In 2000 there were 154 single family homes (or 67.5% of the total) out of a total of 228 inhabited buildings. There were 30 multi-family buildings (13.2%), along with 35 multi-purpose buildings that were mostly used for housing (15.4%) and 9 other use buildings (commercial or industrial) that also had some housing (3.9%). Of the single family homes 22 were built before 1919, while 31 were built between 1990 and 2000. The greatest number of single family homes (31) were built between 1981 and 1990.

In 2000 there were 332 apartments in the municipality. The most common apartment size was 5 rooms of which there were 91. There were 2 single room apartments and 154 apartments with five or more rooms. Of these apartments, a total of 302 apartments (91.0% of the total) were permanently occupied, while 21 apartments (6.3%) were seasonally occupied and 9 apartments (2.7%) were empty. As of 2009, the construction rate of new housing units was 0 new units per 1000 residents. The vacancy rate for the municipality, in 2010, was 3.89%.

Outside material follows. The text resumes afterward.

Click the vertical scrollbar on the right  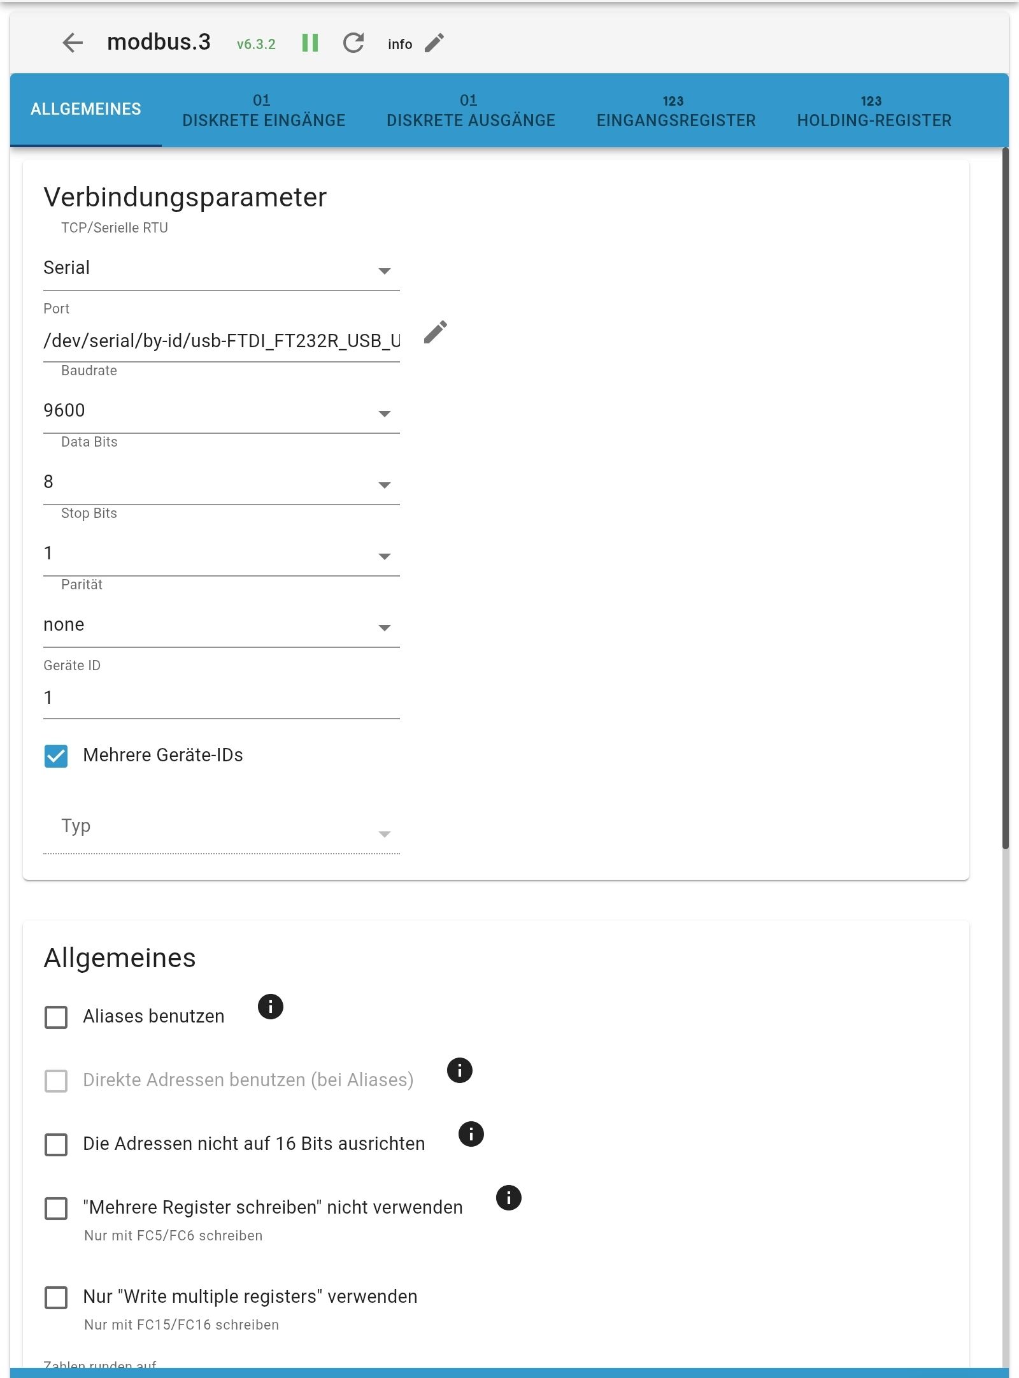pyautogui.click(x=1005, y=497)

The historical population is given in the following chart:

==Politics==
In the 2007 federal election the most popular party was the CVP which received 30.9% of the vote. The next three most popular parties were the SVP (26.03%), the FDP (18.9%) and the SP (15.54%). In the federal election, a total of 324 votes were cast, and the voter turnout was 52.3%.

==Economy==
As of In 2010 2010, Etziken had an unemployment rate of 2.7%. As of 2008, there were 38 people employed in the primary economic sector and about 14 businesses involved in this sector. 391 people were employed in the secondary sector and there were 18 businesses in this sector. 66 people were employed in the tertiary sector, with 19 businesses in this sector. There were 421 residents of the municipality who were employed in some capacity, of which females made up 43.7% of the workforce.

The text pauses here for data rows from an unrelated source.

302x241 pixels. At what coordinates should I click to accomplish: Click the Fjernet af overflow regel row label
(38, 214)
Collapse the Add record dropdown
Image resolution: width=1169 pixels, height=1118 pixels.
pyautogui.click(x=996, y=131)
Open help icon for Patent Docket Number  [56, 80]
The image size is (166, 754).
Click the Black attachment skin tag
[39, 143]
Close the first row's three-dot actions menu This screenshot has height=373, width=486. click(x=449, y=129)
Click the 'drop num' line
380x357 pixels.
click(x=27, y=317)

In 2008 the total number of full-time equivalent jobs was 438. The number of jobs in the primary sector was 22, all of which were in agriculture. The number of jobs in the secondary sector was 369 of which 356 or (96.5%) were in manufacturing and 10 (2.7%) were in construction. The number of jobs in the tertiary sector was 47. In the tertiary sector; 14 or 29.8% were in wholesale or retail sales or the repair of motor vehicles, 5 or 10.6% were in the movement and storage of goods, 3 or 6.4% were in a hotel or restaurant, 3 or 6.4% were the insurance or financial industry, 8 or 17.0% were technical professionals or scientists, 3 or 6.4% were in education and 6 or 12.8% were in health care.

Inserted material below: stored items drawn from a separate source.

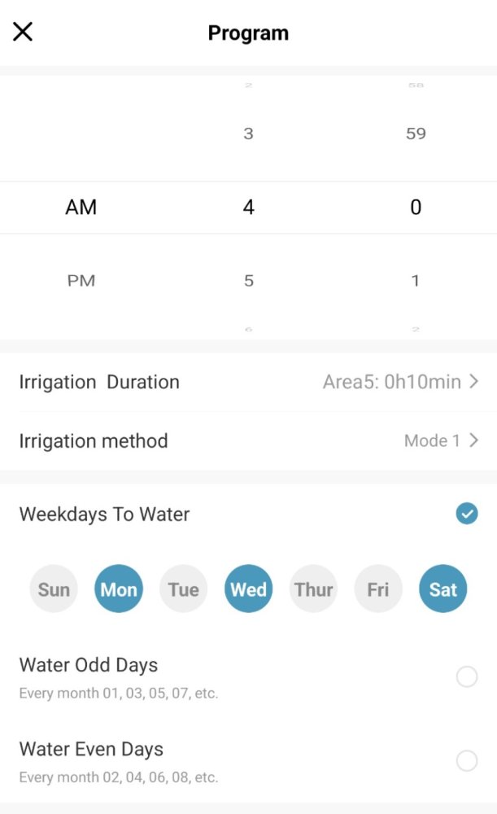Deselect Wed watering day
The height and width of the screenshot is (814, 497).
(249, 589)
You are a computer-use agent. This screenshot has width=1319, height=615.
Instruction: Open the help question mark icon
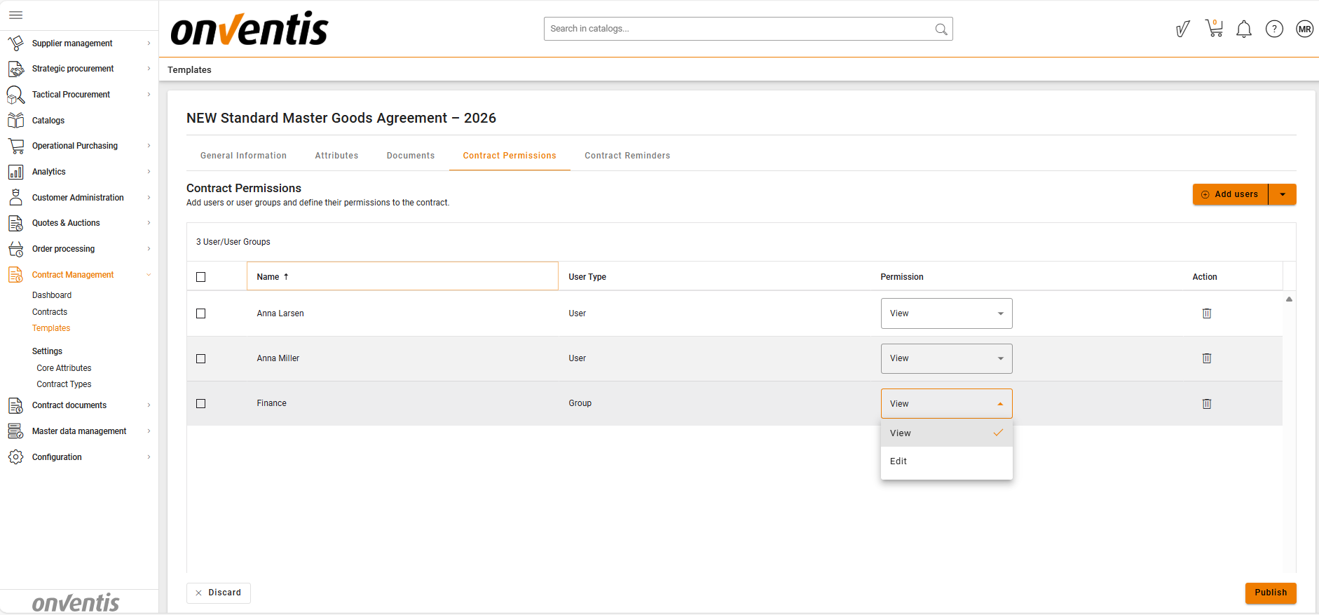pos(1274,29)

In 2000, there were 256 workers who commuted into the municipality and 297 workers who commuted away. The municipality is a net exporter of workers, with about 1.2 workers leaving the municipality for every one entering. Of the working population, 10.2% used public transportation to get to work, and 61.5% used a private car.

==Religion==
From the 2000 census, 397 or 50.7% were Roman Catholic, while 274 or 35.0% belonged to the Swiss Reformed Church. Of the rest of the population, there was 1 member of an Orthodox church who belonged, there were 5 individuals (or about 0.64% of the population) who belonged to the Christian Catholic Church, and there were 15 individuals (or about 1.92% of the population) who belonged to another Christian church. There were 2 (or about 0.26% of the population) who were Islamic. There were 2 individuals who were Buddhist and 3 individuals who were Hindu. 71 (or about 9.07% of the population) belonged to no church, are agnostic or atheist, and 13 individuals (or about 1.66% of the population) did not answer the question.

==Education==
In Etziken about 319 or (40.7%) of the population have completed non-mandatory upper secondary education, and 85 or (10.9%) have completed additional higher education (either university or a Fachhochschule). Of the 85 who completed tertiary schooling, 75.3% were Swiss men, 20.0% were Swiss women.

As of 2000, there were 12 students in Etziken who came from another municipality, while 47 residents attended schools outside the municipality.